Library Genesis, the pirated database of millions of books, scientific papers, comics, and magazine issues, was used by Meta to train its flagship AI model.
Court documents released on March 19 show that senior staff at Meta obtained permission from company CEO Mark Zuckerberg to download and use Library Genesis, or LibGen, to train its AI model Llama 3.
LibGen’s collection currently contains more than 7.5 million books and 81 million research papers. While much of the content is in the fields of science, technology, engineering and mathematics, the database also includes literary works authored and published by museums, artists, architects, and art galleries.
Meta’s internal communications about this decision to use LibGen were recently unsealed as part of a copyright infringement lawsuit filed against the company by several authors of books in LibGen’s database, including Ta-Nehisi Coates, Sarah Silverman, and David Henry Hwang. Earlier this year, another lawsuit by a similar group of authors revealed that OpenAI had also used LibGen in the past.
While most people may be unaware of what LibGen has pirated, generative AI products trained on its massive database have become embedded into numerous popular products with millions of daily users, like Meta’s Facebook, Instagram, Whatsapp or OpenAI’s ChatGPT.
(A spokesperson for Meta declined to comment to The Atlantic, citing the ongoing litigation against the company.
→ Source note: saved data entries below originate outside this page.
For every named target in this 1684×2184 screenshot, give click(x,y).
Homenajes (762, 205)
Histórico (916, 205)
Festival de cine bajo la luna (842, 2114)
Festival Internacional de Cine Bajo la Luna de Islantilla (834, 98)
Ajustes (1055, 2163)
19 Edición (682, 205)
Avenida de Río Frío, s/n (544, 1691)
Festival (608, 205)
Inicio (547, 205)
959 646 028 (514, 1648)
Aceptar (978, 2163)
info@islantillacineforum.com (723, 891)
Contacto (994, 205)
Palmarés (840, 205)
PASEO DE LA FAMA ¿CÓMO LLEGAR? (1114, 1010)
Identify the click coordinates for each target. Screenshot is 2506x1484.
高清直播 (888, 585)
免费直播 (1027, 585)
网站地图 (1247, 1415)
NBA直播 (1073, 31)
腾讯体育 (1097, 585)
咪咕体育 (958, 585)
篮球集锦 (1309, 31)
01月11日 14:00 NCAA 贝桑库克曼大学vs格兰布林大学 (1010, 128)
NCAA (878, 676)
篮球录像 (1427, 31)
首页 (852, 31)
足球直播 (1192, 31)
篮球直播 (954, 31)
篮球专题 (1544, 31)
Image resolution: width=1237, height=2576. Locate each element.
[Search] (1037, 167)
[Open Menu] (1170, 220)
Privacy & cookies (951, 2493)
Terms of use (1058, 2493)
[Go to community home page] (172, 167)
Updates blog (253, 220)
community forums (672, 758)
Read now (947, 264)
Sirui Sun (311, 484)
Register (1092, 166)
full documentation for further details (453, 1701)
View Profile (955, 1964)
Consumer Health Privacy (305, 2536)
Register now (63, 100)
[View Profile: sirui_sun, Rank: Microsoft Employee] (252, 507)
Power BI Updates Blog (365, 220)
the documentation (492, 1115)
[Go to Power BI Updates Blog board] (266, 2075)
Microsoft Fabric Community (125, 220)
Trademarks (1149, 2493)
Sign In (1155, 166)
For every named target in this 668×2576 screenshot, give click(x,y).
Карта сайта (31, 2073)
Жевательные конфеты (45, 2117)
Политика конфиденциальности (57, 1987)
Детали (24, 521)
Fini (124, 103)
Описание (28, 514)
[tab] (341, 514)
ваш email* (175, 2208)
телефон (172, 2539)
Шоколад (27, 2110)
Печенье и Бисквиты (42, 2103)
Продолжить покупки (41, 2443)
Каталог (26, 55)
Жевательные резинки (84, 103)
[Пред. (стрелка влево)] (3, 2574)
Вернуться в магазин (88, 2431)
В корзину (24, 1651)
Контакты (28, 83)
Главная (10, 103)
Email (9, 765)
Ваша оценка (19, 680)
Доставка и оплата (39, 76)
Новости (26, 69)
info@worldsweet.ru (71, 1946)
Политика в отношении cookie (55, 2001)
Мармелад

OpenAI also did not return a request for comment from The Atlantic.)
The Atlantic used some of LibGen’s metadata to create an interactive database, searchable by author name. Among the results, ARTnews found:
- John Waters’s book Make Trouble, based on his 2015 commencement speech at the Rhode Island School of Design
- Gagosian Gallery‘s monograph of Jenny Saville published in 2018
- exhibition catalogues for “Mark Rothko, 1903-1970 : A Retrospective”, Maurizio Cattelan, and “The Great Utopia: The Russian and Soviet Avant-Garde, 1915-1932” from the Solomon R. Guggenheim Museum
- the exhibition catalogue for Kehinde Wiley’s solo show at the Brooklyn Museum in 2015
- a children’s book and two hardcover books published by the National Gallery of Art
- books by Andy Warhol in English, Spanish, Italian and Portuguese
- several works by acclaimed Lebanese-American painter and writer Etel Adnan
- the English and Italian edition of Peggy Guggenheim’s Confessions of an Art Addict
- three annual notes from MoMA director Glenn D. Lowry
- Wassily Kandisky’s Point and Line to Plane translated by architect Howard Dearstyne and Guggenheim Museum co-founder Hilla Rebay
- Jerry Saltz’s How to Be An Artist and Art Is Life: Icons and Iconoclasts, Visionaries and Vigilantes, and Flashes of Hope in the Night
- a Chinese translation of MoMA Highlights: 350 Works from The Museum of Modern Art, New York
- the Italian edition of Marina Abramovic‘s biography Walk Through Walls, co-written with James Kaplan
- A Russian translation of Frank Lloyd Wright’s 1932 book The Disappearing City and a German edition of Humane Architecture
- English, Italian, and Portuguese versions of Ai Weiwei‘s 1000 Years of Joys and Sorrows: A Memoir
- multiple issues of the American art magazine Bomb, The Art Bulletin, Art Journal, The Burlington Magazine, and Grand Street
There were also results for Yoko Ono, David Byrne, Robert Mapplethorpe, Ed Ruscha, David Hockney, and Ludwig Mies van der Rohe.
Editor’s Note: The work of ARTnews reporter Karen K. Ho was also used to train Meta’s AI through the anthology, Unspeakable Acts: True Tales of Crime, Murder, Deceit, edited by Sarah Weinman, which was found on LibGen’s database.